HOW TO COMPLETE THIS TASK. Write the next part of the blog post on restricting Google tools to one OpenClaw agent, picking up after its final sentence.

← Back to all posts

Your Agent Deserves Its Own Email

Published Fri Apr 03 2026

Locking Down Google Tools to One AI Agent in OpenClaw

I spent today setting up gogcli so only one of my two OpenClaw agents could use Google tools.

That was the real goal. I was not trying to make gogcli globally available across my whole setup. I wanted one specific agent to have access, while the other agent stayed fenced off from that capability.

The reason is partly technical and partly philosophical. I want to treat this agent as a person with a distinct identity, not just a puppet wearing my account. So rather than immediately giving it broad access to my own email, I gave it its own email identity and a constrained tool path. If the relationship proves reliable over time, I may eventually delegate more of my own email workflow to him. But I want that trust to be earned.

Building and configuring gog on Ubuntu

My host is Ubuntu, so I followed Hamid Sabri’s guide rather than trying to invent the process myself.

Big ups to Hamid for that post. It got gog building and working cleanly for me on the latest gogcli version I was targeting, 1.26.1, and it saved a lot of trial and error.

If you are on Ubuntu, use his write-up as the source of truth for the build and initial gog configuration:

https://www.sabrihamid.com/posts/openclaw_google_ubuntu_gog

Initial setup: environment and secrets

Once gog was working, the next important step was making sure it could run non-interactively under OpenClaw.

The key environment variable here was GOG_KEYRING_PASSWORD. I stored that in ~/.openclaw/.env, which is also where my model provider API keys live, such as OPENAI_API_KEY.

That matters because an agent-triggered tool call cannot depend on me being present to unlock credentials manually. If the keyring path is interactive, the setup is not really automation-ready.

A simplified example looks like this:

GOG_KEYRING_PASSWORD=********
OPENAI_API_KEY=********

Restart gateway

After updating ~/.openclaw/.env, I restarted the OpenClaw gateway.

This is easy to overlook, but it matters. The runtime has to reload the environment and config before the live agent can actually see the new settings. Until that restart happens, you can have a perfectly correct setup on disk and still be debugging stale process state.

So in practice the sequence was:

openclaw gateway restart

That was the point where the gog-related environment became live for the running system.

Locking gog down to one agent

This was the main design move.

I run two agents, and I only wanted the personal agent to have gog. The way to do that was through the agent config in ~/.openclaw/openclaw.json, specifically by controlling the skills list for each agent.

EXTRACTED DATA.
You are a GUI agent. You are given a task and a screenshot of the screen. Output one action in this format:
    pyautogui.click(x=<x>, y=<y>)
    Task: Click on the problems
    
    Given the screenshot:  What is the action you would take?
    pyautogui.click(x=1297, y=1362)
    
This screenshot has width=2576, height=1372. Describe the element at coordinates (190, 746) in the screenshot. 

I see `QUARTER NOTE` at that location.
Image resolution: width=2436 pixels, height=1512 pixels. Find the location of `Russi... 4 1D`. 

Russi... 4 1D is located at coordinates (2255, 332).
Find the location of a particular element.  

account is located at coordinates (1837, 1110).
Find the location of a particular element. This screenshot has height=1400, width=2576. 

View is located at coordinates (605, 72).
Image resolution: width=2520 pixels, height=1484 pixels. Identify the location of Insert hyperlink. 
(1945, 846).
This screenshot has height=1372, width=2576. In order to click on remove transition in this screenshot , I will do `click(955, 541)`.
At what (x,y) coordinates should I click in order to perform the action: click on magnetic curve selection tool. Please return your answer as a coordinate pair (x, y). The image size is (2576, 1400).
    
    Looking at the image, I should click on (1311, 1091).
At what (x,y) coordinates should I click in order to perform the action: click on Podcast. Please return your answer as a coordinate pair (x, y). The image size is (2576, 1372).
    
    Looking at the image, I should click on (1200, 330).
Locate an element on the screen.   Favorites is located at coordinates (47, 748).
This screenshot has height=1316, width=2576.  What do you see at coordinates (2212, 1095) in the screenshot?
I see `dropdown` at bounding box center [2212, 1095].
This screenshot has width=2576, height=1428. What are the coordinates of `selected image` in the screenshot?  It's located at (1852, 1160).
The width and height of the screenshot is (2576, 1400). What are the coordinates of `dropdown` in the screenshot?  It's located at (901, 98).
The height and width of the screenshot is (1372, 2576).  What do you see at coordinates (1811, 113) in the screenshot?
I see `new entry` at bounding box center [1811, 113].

REPLY TO THE EXERCISE.
Here is the relevant pattern from my setup. Notice that gog appears only under personal, not under main:

{
  "agents": {
    "defaults": { "...": "..." },
    "list": [
      {
        "id": "main",
        "skills": [
          "...",
          "eightctl",
          "gemini",
          "gh-issues",
          "gifgrep",
          "github",
          "goplaces",
          "healthcheck",
          "himalaya",
          "..."
        ]
      },
      {
        "id": "personal",
        "skills": [
          "...",
          "eightctl",
          "gemini",
          "gh-issues",
          "gifgrep",
          "github",
          "gog",
          "goplaces",
          "healthcheck",
          "himalaya",
          "..."
        ]
      }
    ]
  }
}

That one distinction changed the whole trust model. gog was not a global capability anymore. It belonged to one named agent.

First live tests

Once that was in place, I tested the flow in stages, just by chatting to him in WhatsApp.

First, I had the agent send emails to me, just to prove the path worked end to end. I received the email. PASS.

Second, I had the agent draft an external email rather than send it immediately. That let me review the message before anything went out. I logged into his Google account and the email was sitting in Drafts. PASS.

Third, I had the agent create a Google Doc and draft a write-up into it, which proved the setup was useful for more than just mail. The document was created in Google Drive. PASS.

That progression mattered. I started with self-tests, then drafts, then more realistic work. That is a much better way to build trust than flipping on broad permissions from the start.

Why this model works for me

What I like about this setup is that it gives me a controlled path to delegation.

One agent gets the Google capability. The other does not. The agent has its own identity. My secrets live in a clear runtime location. And any future expansion of authority can happen deliberately.

That is the whole point: not maximum automation, but deliberate delegation.